Thymoma. A clinicopathologic study of 98 cases with special reference to three unusual cases.

98 thymomas were assessed in respect to clinical manifestations, gross and histologic pathological findings and clinicopathologic correlations. 34% of patients were asymptomatic and thymoma was detected fortuitously. The most common presenting symptoms were related to myasthenia gravis, symptoms due to pressure on mediastinal structures were next in frequency.
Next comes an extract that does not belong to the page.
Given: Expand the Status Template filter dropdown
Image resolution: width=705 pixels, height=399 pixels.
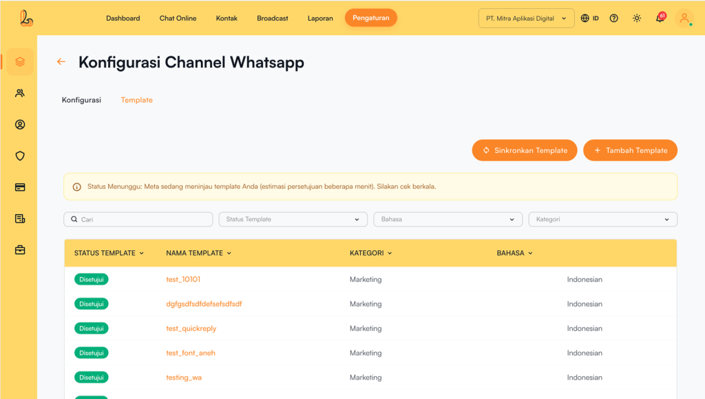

The symptom-diagnosis interval ranged from 0 to 120 months with a median of 4,5 months and was longer in invasive thymomas (median 6 months) than in noninvasive thymomas (median 2 months). 52% of thymomas were encapsulated and showed no cytologic atypia and were therefore classified as benign encapsulated thymomas. 26% showed gross invasion of peripheral structures and 3% were thymic carcinomas on histologic grounds. Histologically 55% of thymomas were epitheloid cell type, 17% spindle cell type and 20% mixed type thymomas. Epidermoid type thymoma occurred in 3% of the cases. 3 cases showed some unusual morphologic feature: one was localized intrapulmonal, another had an outspread like a mesothelioma, and the third was a basaloid carcinoma with unusual goblet cell metaplasia. In the three cases immunohistological methods were used as a diagnostic tool. The lectins UEA-I, PNA and HPA and an anti-keratin allowed the diagnosis of epithelioma (in 2 cases) and showed some more cellular and structural differentiations (in 1 case).